1. Number of trials and looking at the results
So I hear your input, and I can see where you are coming from. Actually I never put any thought into this it was the default setting and off I went. Plus it was late and I wanted success quicker rather than slower, if it was possible to discern. However, I have taken a couple of 2nd year courses in probability enough to know the binomial distribution and its application. It seems the ABX plugin is doing a straight binomial distribution calculation on the success/trials ratio. It doesn't care what you are thinking or doing or intent or whether you are looking at the result or not. That's the beauty of ABX testing. The only thing that would be invalid is to throw out failing trials but the tool won't let you do that .... you can start again from the beginning or continue but that's it. Note that 3/4 yields a very different % than 30/40 - that is baked into binomial. The % is valid no matter what you do or when you quit. I promise you. However, note that 10% means exactly that - 1 in 10 chance I was flipping coins and using that to decide.
To humor everyone if I get what I consider solid results (5% or better) I'll redo it both ways and post the logs. See how nice I am? But I did want to set the record straight for our dear readers.
RRod>> There are subtle differences in test statistics when using different stopping criterion. Getting 9/12 binomial trials right does not yield the same frequentist result as taking 12 trials to get 9 successes from a negative binomial. So it's valid for people to worry about things like stopping early and choosing best runs.

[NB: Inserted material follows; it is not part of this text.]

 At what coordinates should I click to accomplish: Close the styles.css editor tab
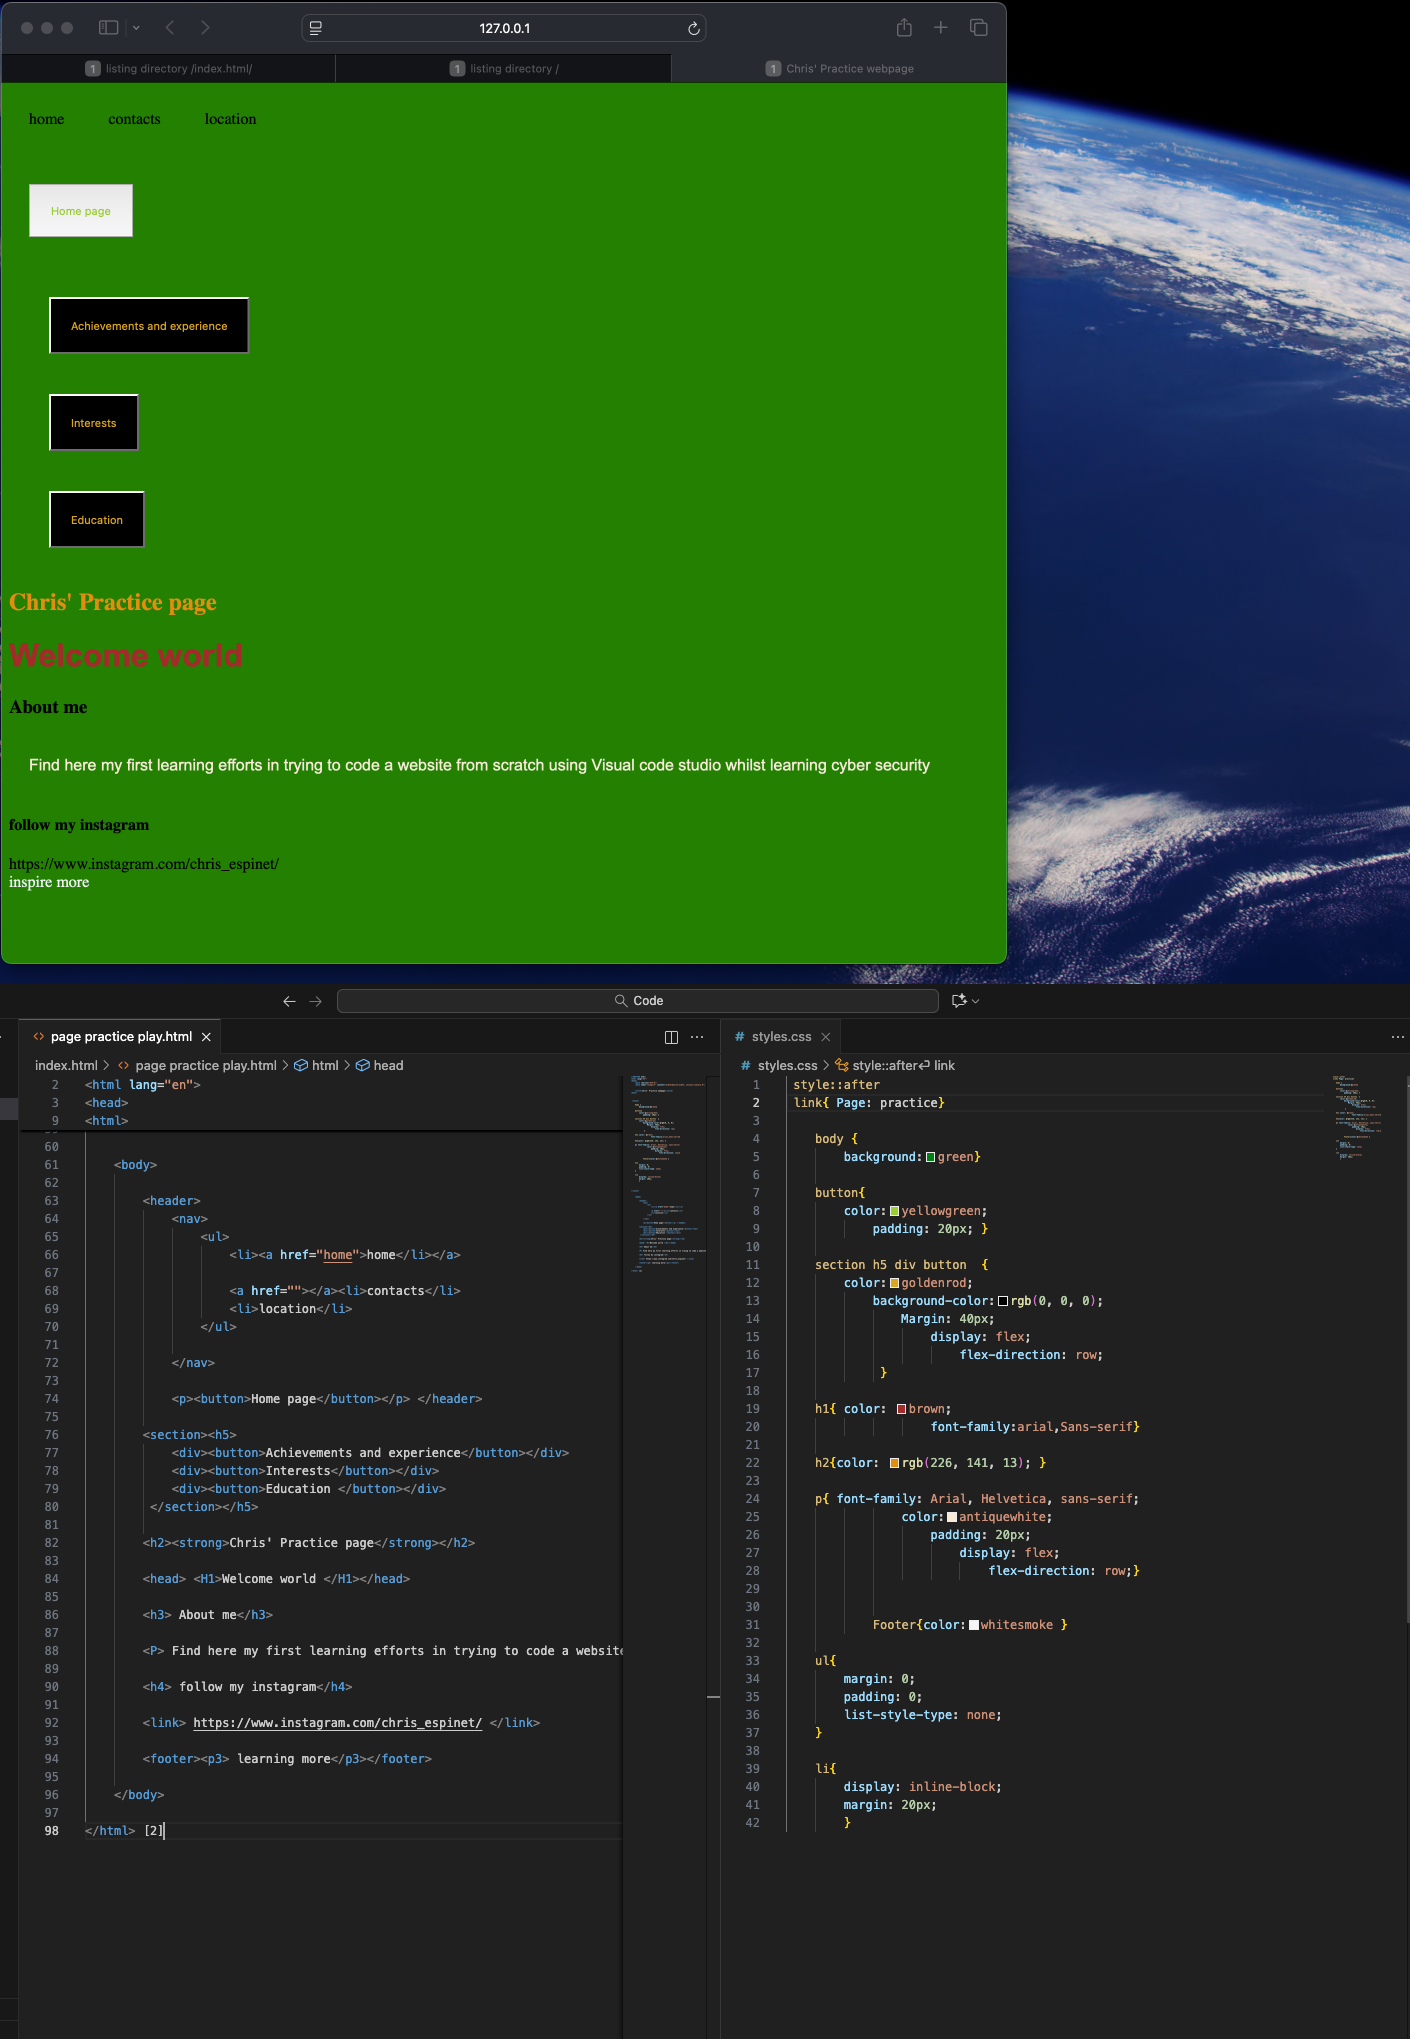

2. Dynamic range, and whether this Vivaldi is a good track to get a positive result
Firstly, people often confuse available dynamic range (eg. 96 dB for redbook CD) vs actual dynamic range of a section of music (ratio of loudest to softest part). I was trying to select a piece of music with a high value for the second. I didn't measure it (someone provide me a SoX incantation and I'll gladly do it). Whether Spring can have a dynamic range depends on the music to an extent, yes I agree, but also how it was recorded. With a sensitive mic really close to a violin and if the player plays very softly and very loud, you could get a range. The rest is the mix and how much dynamic range compression is applied. My expectation is that at the most this is 50 dB, more likely less Compared to 15 db for a lot of popular music I'm told. I heard one engineer claim 60 dB on a big orchestra, that is the highest claim I've ever read. The reason I want high range is to look for softer passages, were the relative delta of each step of quantization is highest. This is where 24 bit might shine.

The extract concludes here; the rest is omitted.